Step 6: Install Ollama
Local vs. cloud — what happens where?
It is important to understand what runs locally in this workflow and what goes through the cloud:
| Step | Where | Notes |
|---|---|---|
| Zotero MCP (querying library) | ✅ Local | Connection via localhost |
| yt-dlp (fetching transcripts) | ✅ Local | Scraping on your Mac |
| whisper.cpp (transcribing audio) | ✅ Local | M4 Metal GPU |
| Semantic search (Zotero MCP) | ✅ Local | Local vector database |
| Reasoning, summarizing, writing syntheses | ✅ Local | Qwen3.5:9b via Ollama (default); Anthropic API only when --hd is used |
In the default mode, all generative work — summaries, literature notes, flashcards — is handled locally by Qwen3.5:9b via Ollama. Claude Code orchestrates the workflow but does not send source content to the Anthropic API. No tokens, no data transfer.
The honest trade-off: local models are less capable than Claude Sonnet for complex or nuanced tasks. For simple summaries and flashcards the difference is small; for writing rich literature notes or drawing subtle connections between sources, Claude Sonnet is noticeably better. Add --hd to any request to switch to Claude Sonnet 4.6 via the Anthropic API for that task — Claude Code always announces this and asks for confirmation before making the API call.
6a. Install
brew install ollama
6b. Download models
For an M4 Mac mini with 24 GB memory, Qwen3.5:9b is the recommended default model for all local processing tasks in the workflow:
ollama pull qwen3.5:9b # ~6.6 GB — default model for all tasks
Qwen3.5:9b has a context window of 256K tokens, recent training with explicit attention to multilingualism (201 languages, including Dutch), and a hybrid architecture that stays fast even with long input. It replaces both llama3.1:8b and mistral for all workflow tasks.

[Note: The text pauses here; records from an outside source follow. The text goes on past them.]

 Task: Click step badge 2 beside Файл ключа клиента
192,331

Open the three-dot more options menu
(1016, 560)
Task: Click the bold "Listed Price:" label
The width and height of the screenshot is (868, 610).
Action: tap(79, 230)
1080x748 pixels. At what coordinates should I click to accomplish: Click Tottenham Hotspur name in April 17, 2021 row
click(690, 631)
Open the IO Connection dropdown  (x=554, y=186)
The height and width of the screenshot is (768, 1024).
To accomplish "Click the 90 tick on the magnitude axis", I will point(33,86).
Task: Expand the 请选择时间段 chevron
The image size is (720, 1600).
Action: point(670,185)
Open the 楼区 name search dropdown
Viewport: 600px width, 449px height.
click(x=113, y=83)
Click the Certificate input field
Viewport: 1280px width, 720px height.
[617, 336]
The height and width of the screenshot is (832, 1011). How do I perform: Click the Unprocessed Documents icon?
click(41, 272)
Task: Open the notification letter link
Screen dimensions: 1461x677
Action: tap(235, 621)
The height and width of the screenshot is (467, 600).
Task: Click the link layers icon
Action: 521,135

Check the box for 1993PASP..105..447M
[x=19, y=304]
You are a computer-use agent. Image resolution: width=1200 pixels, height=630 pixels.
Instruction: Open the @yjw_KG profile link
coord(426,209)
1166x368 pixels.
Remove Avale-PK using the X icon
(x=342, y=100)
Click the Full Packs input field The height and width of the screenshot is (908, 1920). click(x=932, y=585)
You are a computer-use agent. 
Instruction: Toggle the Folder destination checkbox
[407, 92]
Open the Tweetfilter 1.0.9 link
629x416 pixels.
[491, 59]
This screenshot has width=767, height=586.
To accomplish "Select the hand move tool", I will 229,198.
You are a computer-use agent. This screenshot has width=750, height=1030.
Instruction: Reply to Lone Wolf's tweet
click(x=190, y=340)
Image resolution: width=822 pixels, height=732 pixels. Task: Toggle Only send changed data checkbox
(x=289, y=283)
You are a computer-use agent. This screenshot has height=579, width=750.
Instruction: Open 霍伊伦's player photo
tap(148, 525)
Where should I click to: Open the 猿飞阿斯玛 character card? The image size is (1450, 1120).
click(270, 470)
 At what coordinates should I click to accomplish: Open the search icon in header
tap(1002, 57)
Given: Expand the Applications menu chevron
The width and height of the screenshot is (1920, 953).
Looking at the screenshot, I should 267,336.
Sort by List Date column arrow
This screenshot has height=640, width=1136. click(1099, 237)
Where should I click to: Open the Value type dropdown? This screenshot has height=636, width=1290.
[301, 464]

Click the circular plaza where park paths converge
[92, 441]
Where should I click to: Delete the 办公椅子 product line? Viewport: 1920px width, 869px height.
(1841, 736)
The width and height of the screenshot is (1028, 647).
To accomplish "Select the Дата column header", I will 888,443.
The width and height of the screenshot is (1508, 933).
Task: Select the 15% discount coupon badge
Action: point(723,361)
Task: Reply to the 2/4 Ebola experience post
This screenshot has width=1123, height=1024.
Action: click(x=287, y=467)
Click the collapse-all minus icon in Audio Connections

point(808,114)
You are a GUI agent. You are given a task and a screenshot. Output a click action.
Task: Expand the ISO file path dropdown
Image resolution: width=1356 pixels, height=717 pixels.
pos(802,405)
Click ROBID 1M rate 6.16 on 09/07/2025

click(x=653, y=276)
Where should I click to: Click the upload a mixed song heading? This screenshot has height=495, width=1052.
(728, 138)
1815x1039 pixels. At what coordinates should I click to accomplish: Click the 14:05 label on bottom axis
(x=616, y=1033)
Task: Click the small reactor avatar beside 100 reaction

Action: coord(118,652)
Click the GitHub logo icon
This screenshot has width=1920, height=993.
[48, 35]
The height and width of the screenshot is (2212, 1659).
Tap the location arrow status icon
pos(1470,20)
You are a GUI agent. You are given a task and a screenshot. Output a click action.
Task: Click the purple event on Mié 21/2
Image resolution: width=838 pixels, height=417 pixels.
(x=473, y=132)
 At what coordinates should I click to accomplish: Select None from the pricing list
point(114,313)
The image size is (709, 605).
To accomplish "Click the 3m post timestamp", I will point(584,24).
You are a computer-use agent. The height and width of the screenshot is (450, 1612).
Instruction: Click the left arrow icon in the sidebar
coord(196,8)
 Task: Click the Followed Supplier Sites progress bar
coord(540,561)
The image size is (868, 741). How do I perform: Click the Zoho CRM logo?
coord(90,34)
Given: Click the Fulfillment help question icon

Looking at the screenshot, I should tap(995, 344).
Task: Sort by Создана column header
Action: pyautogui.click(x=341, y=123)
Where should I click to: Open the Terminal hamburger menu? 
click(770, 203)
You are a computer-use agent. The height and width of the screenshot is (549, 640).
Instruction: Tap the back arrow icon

# Optional alternatives (not needed if you use qwen3.5:9b):
ollama pull llama3.1:8b # ~4.7 GB — proven, but 128K context and less multilingual
ollama pull phi3 # ~2.3 GB — very compact, for systems with less memory
Check which models are available after downloading:
ollama list
6c. Start Ollama
ollama serve
Leave this running in a separate Terminal window, or configure it as a background service so it is always available:
# Start automatically at system startup (recommended):
brew services start ollama
Check whether Ollama is active and which models are available:
ollama list
6d. How Ollama is used in the workflow
Qwen3.5:9b is the default engine for all generative tasks. Claude Code calls Ollama via its bash tool whenever it needs to generate a summary, write a literature note, or create flashcards. No explicit configuration is needed per task — the CLAUDE.md in your vault already sets this as the default.
Option 1: Verify per task (if needed)
To confirm that a specific task runs locally, you can instruct Claude Code explicitly:
Use Ollama (qwen3.5:9b) to create a summary of this transcript.
Call the model via: ollama run qwen3.5:9b
Claude Code runs the command locally via the bash tool and processes the output without making an Anthropic API call for that step.
Option 2: Default rule in CLAUDE.md
The starter CLAUDE.md from step 7d already contains the following section — no further action needed. It instructs Claude Code to use Ollama by default for all processing tasks:
## Local processing via Ollama
By default, all processing runs locally via Qwen3.5:9b. Use this for:
- Literature notes based on papers or transcripts
- Thematic syntheses
- Flashcard generation
Call Ollama via the bash tool:
`ollama run qwen3.5:9b < inbox/[filename].txt`
**Maximum quality mode:** if the user adds `--hd` or explicitly asks for "maximum quality" or "use Sonnet", switch to Claude Sonnet 4.6 via the Anthropic API. Always announce this first and wait for confirmation before making the API call. Never automatically fall back to Sonnet if Qwen is unreachable — report that Ollama is not active and ask what the user wants.
Option 3: Test whether Ollama is reachable
Verify from Claude Code that Ollama is active and processes a test prompt:
ollama run qwen3.5:9b "Give a three-sentence summary about substitution care."
If this returns a response, Ollama is ready for use from Claude Code.